仁が入れるコーヒーはなかなかな物だ、この味になるまでには過程があった。
時を遡るほど約10ヶ月前ーー
「6月だなぁ」
「…うん…」
たまたま図書館であった、2人は委員会の知り合い程度だったが学校終わった後、4時から6時まで図書館にいる。という生活リズムが重なり方向がほぼ同じというだけで一緒にのんびり帰っていた。
ゴロゴロゴロ……ザアアアアア
薄暗い雲から雷鳴が聞こえたと思ったら急に土砂降りの雨が降ってきた。
「うおっ、いきなり降り出したな。俺、傘ないぞ!」
「…私もよ」
どちらかが持っていたところでいくら大人びているとはいえ同じ傘に入ったかどうかは謎だが取り合えずどちらも傘及び雨を防げる物は持っていなかった。

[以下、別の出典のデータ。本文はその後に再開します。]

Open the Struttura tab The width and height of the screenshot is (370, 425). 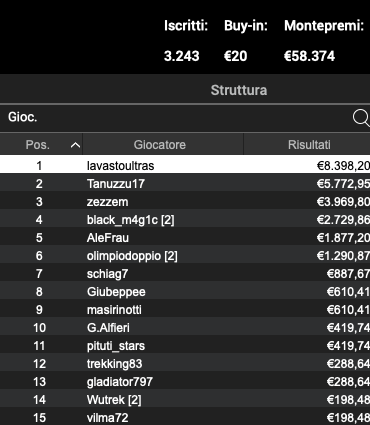(239, 90)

「おい、雪原っ、ここから俺の家なら遠くない、走るぞ!」
雷鳴と雨が降り注ぐ中仁は目一杯に声を出し、楓に後に続くよう言い、走り出した。
はぁ……はぁ……
仁の家まで3分ほどだったが3分間走るのは仁はともかく楓には辛い事だったがなんとか息を切らせながらたどり着いた。
「濡れたな…6月だし濡れればまだ寒い…シャワーくらい浴びてけ…」
仁は向こうが戸惑うのは承知で、しかしこのまま濡れた服で帰す訳にもいかずそういってみれば
「うん…」
すぐ承諾を得たので鍵を開けて中に入っていった。